Heads, you lose. Tails, you lose.

Finally wrapping up my rebuttal of Shawn’s listing of reasons for forcing full trust of assemblies in the GAC…

6.a) “Based upon the assumption that GACed assemblies are receiving FullTrust, tools such as NGEN can have simpler code paths around security.”

Not too many users of the platform are likely to lose sleep worrying about how complex Microsoft’s private implementation of such tools might be. If any given feature is too difficult to implement without eroding the security protections offered by the platform, dropping the feature might be a better solution than dropping the protection. Of course, this only holds true if one values security over the feature in question.

6.b) “And reducing complexity in code paths that involve security helps to reduce the risk of bugs, which is a very good thing.”

Is it really necessary to sacrifice our ability to protect ourselves against similar bugs in the GACed assemblies distributed by both Microsoft and others simply in order to reduce the risk of bugs appearing in a much smaller set of supporting tools? Is Microsoft not concerned that the many GACed assemblies it distributes (and not just as part of the Framework itself) might be potentially just as buggy as these tools?

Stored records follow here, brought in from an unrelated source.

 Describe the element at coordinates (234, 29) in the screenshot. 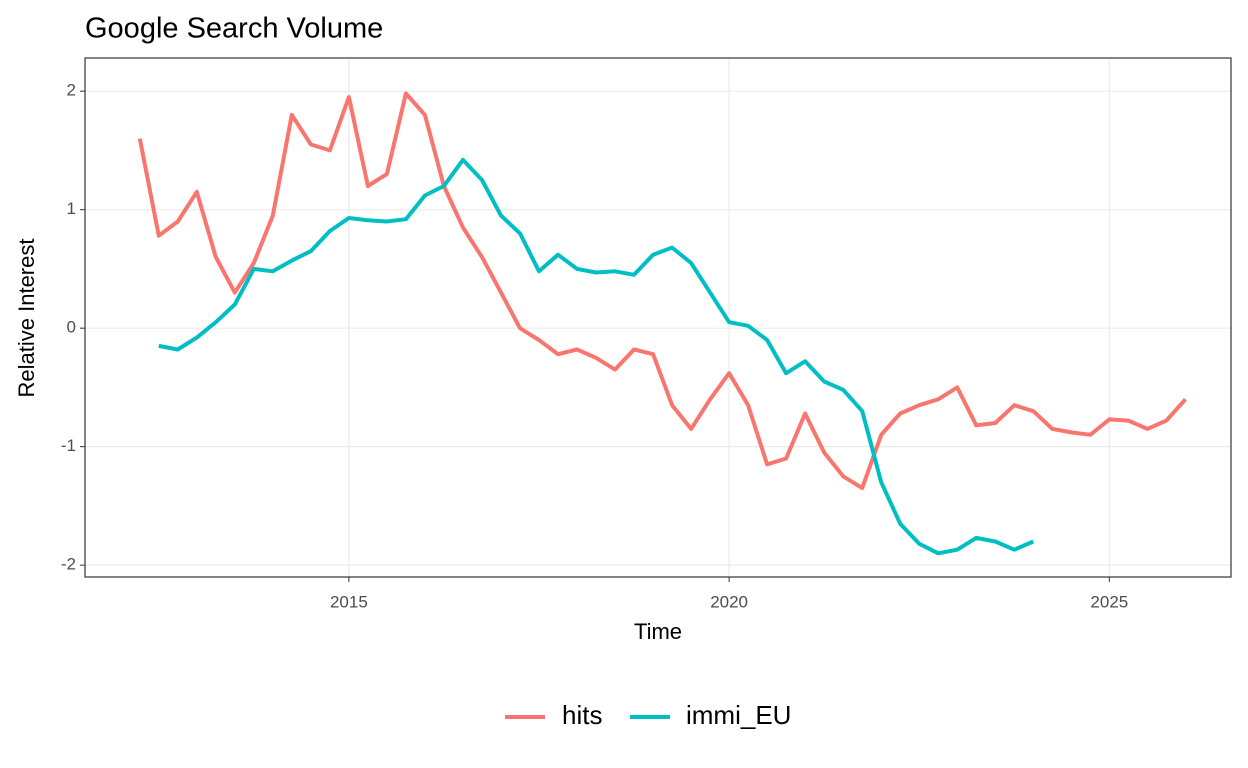

I see `chart-title: Google Search Volume` at that location.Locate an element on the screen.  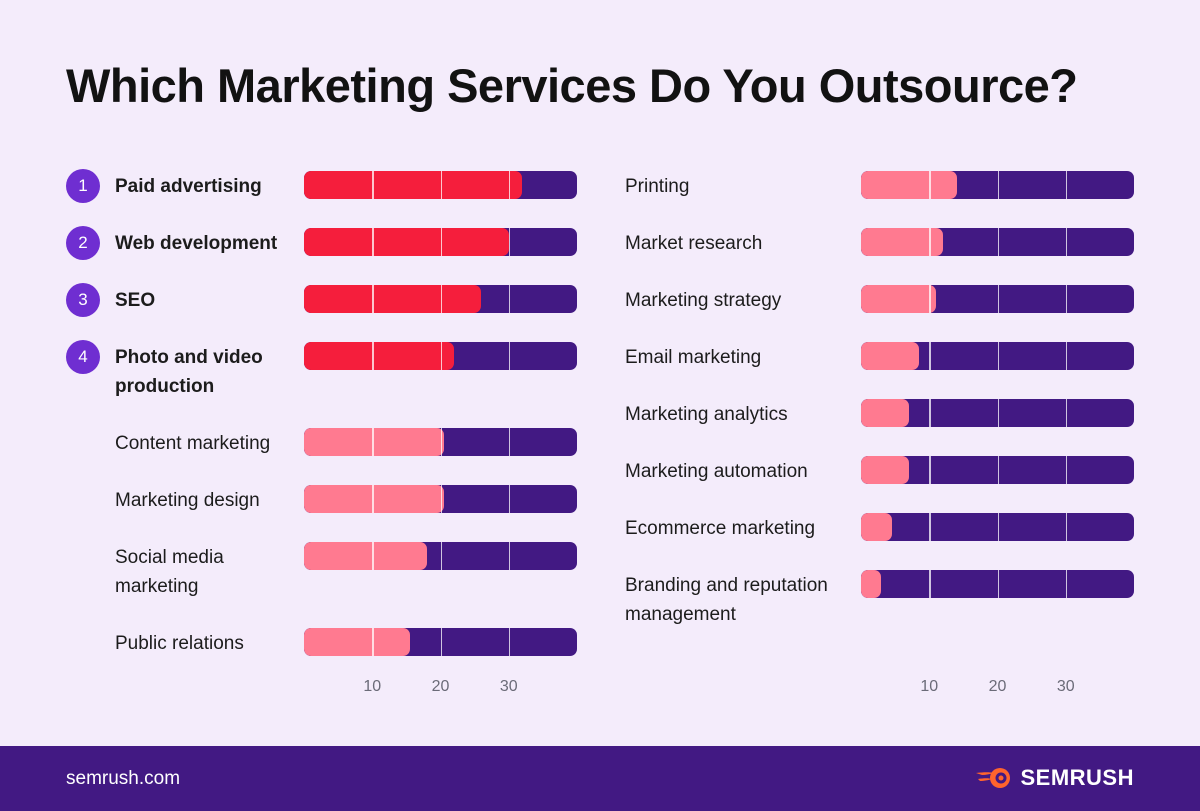
semrush-fireball-icon is located at coordinates (994, 778).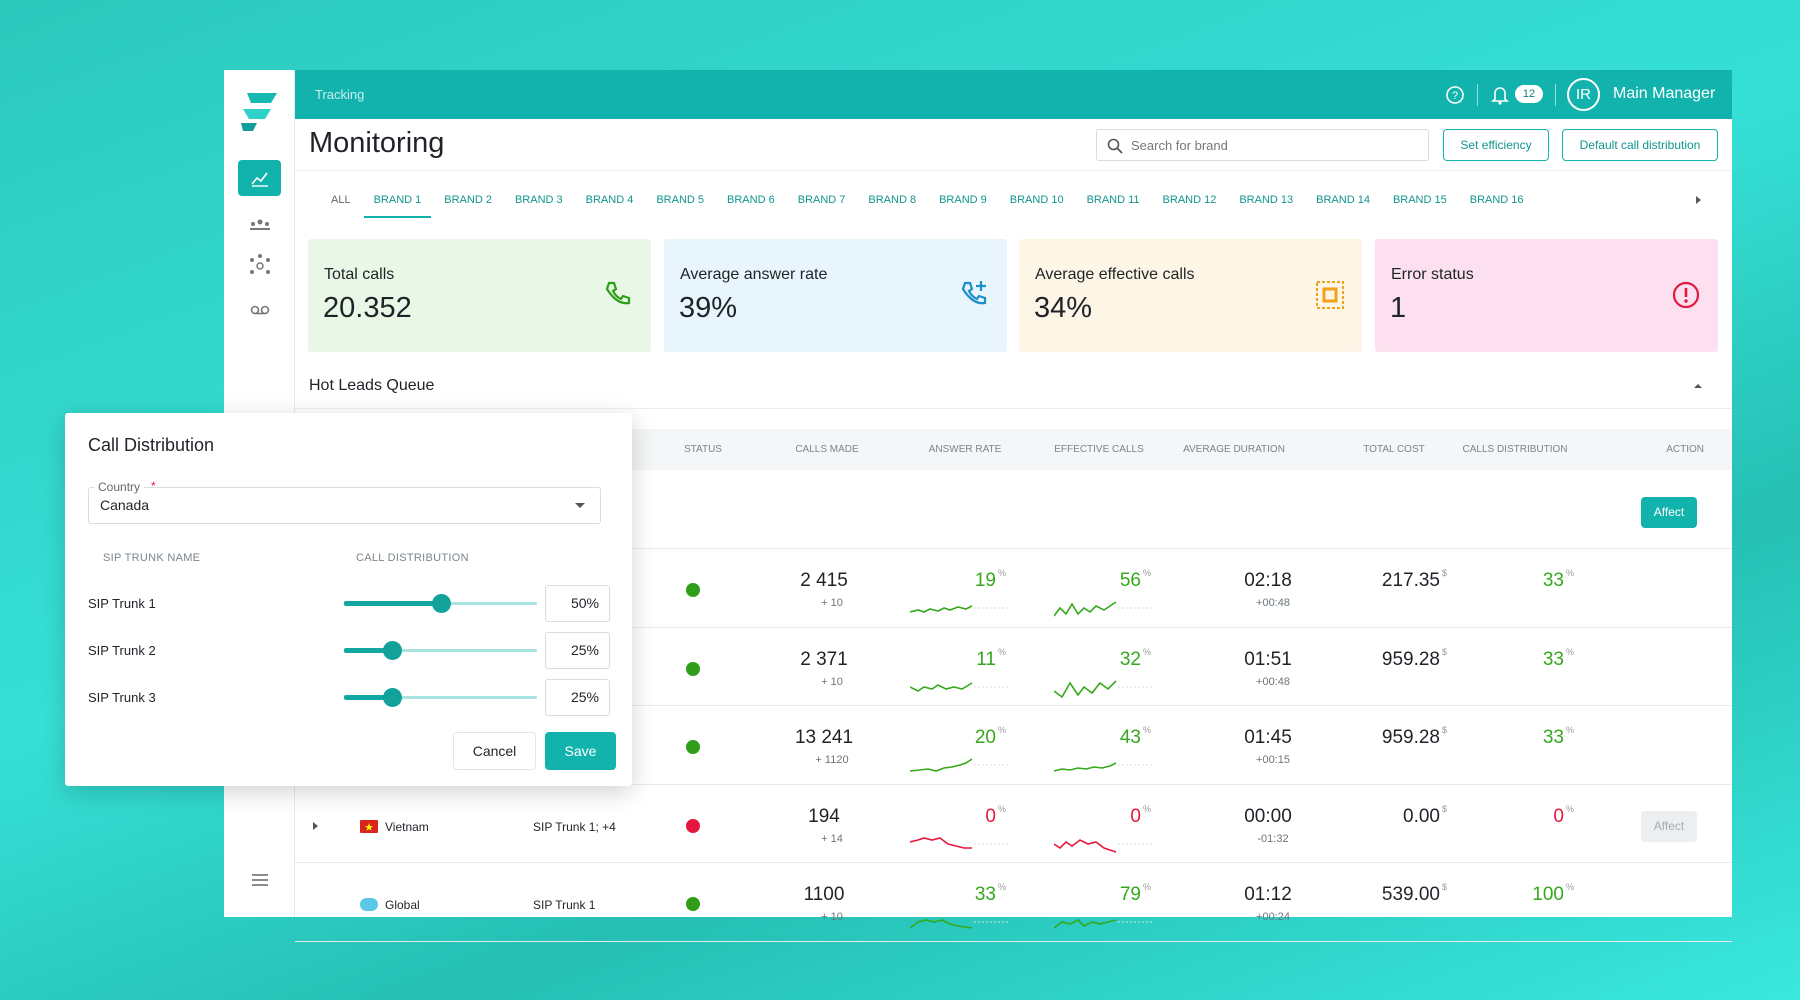  I want to click on nav-icons, so click(260, 265). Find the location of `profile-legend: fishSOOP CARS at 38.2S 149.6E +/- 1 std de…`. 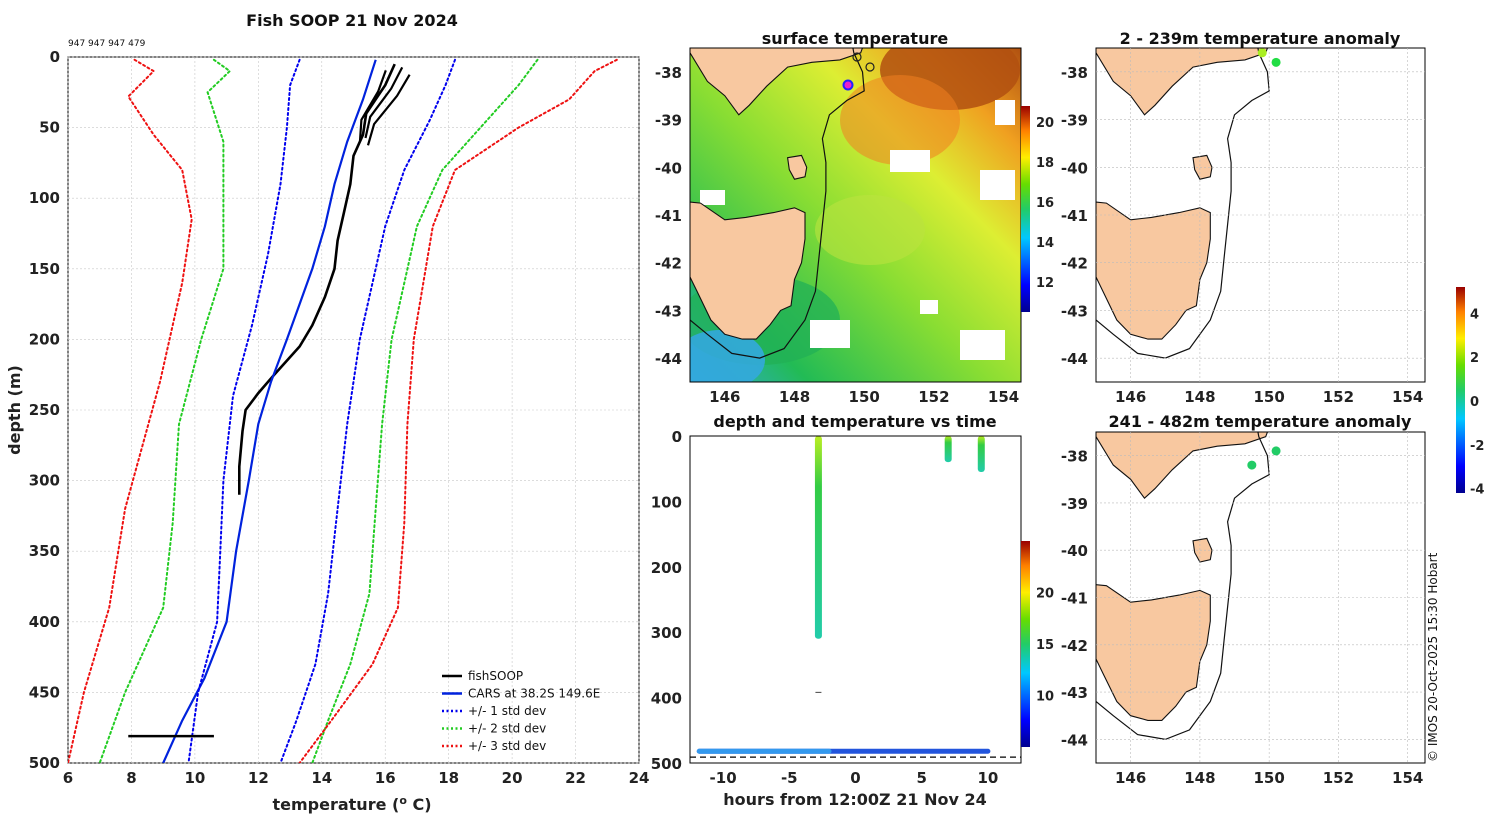

profile-legend: fishSOOP CARS at 38.2S 149.6E +/- 1 std de… is located at coordinates (521, 711).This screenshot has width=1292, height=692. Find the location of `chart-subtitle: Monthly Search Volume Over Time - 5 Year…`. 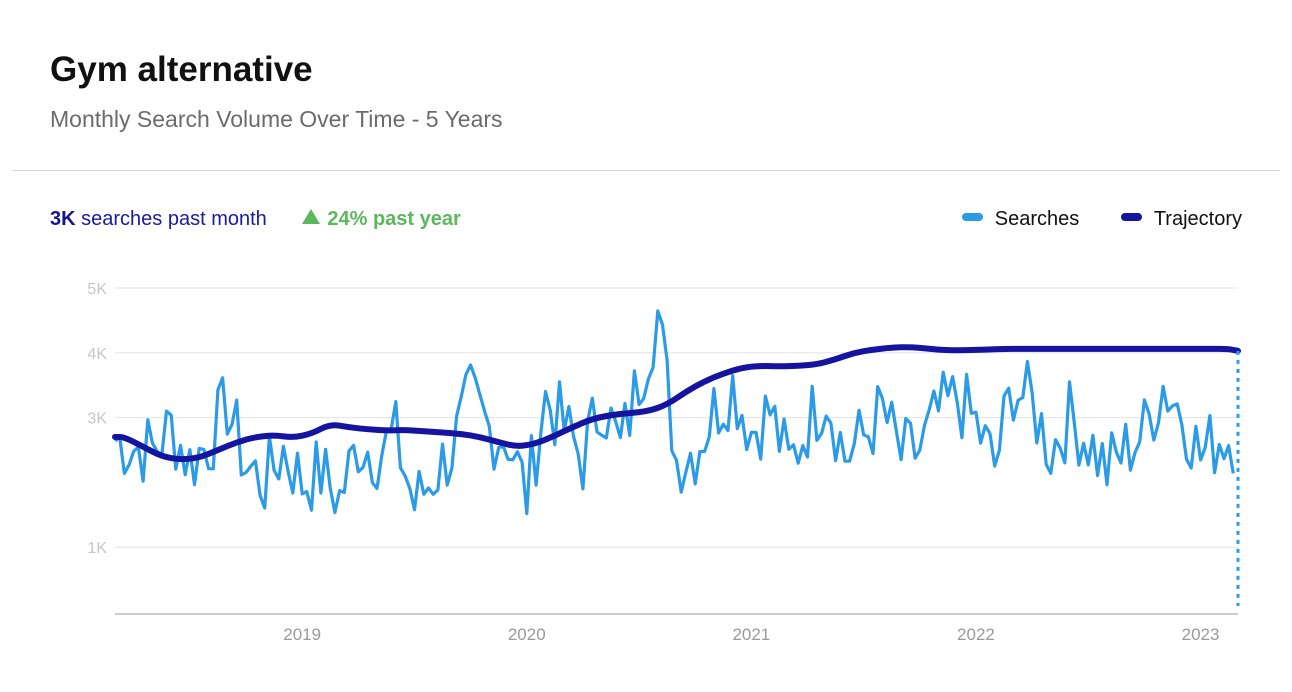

On the more general side of things…

It seems to me that this point is the actual reason Microsoft wants to force full trust in the GAC. The other points strike me as being little more than justifications that Microsoft is attempting to use to convince their clients (and maybe themselves?) that we shouldn’t object to the change. Since I don’t find the other five arguments to be even slightly compelling, I’d like to examine this “tools gains” issue in a bit more depth…

Last week, an article by Reid Wilkes covering new NGen features became available on the MSDN Magazine site. I had already suspected that the change in CAS behaviour might be the result of a security vs performance trade-off, and this article rang quite a few bells for me despite the fact that it made no mention of security (or at least not any that I could find).

Assuming my guess is right, and the forced full trust of GACed assemblies is meant to support improved performance via reduction/elimination of runtime permission verifications in extended NGen scenarios, a couple of reasonable questions might be:

1. Why move in this direction at all?

The performance vs security trade-off is nothing new. Presumably quite a few decisions were made during the design of the v. 1 .NET Framework regarding where and how to strike the balance between these two quality factors. What could have changed to make things swing the other way? Has Microsoft has been receiving vociferous and frequent complaints about .NET performance? Has it been too difficult to sell folks on the idea that improved security comes at a cost? Is this due to nothing more than altered composition of the relevant product teams, with different people making different choices?

2. Is there no alternative that might satisfy both those who want enhanced performance and those who want to maintain full CAS functionality?

I can think of at least a couple of potential options:

a) CAS can already be disabled entirely, thereby allowing runtime stack walks for permission verification to be avoided. This is a client-controllable option that can be used to improve runtime performance. Why not tie assumed GAC full trust to this option, or some similar switch to be introduced for this purpose only? (Or might this sort of thing be the “complexity in code paths that involve security” that Microsoft is attempting to avoid?)

b) Accept that at least some performance and security goals may be incompatible. Instead of trying to accomodate all potential users with one platform that is too slow for some and too insecure for others, focus on the more generally important goal (security, of course ;)) in the generally distributed Framework and release an alternate framework for the other crowd.

Of course, (a) may be more complex, and (b) might be more expensive, but implementing security is rarely both easy and cheap.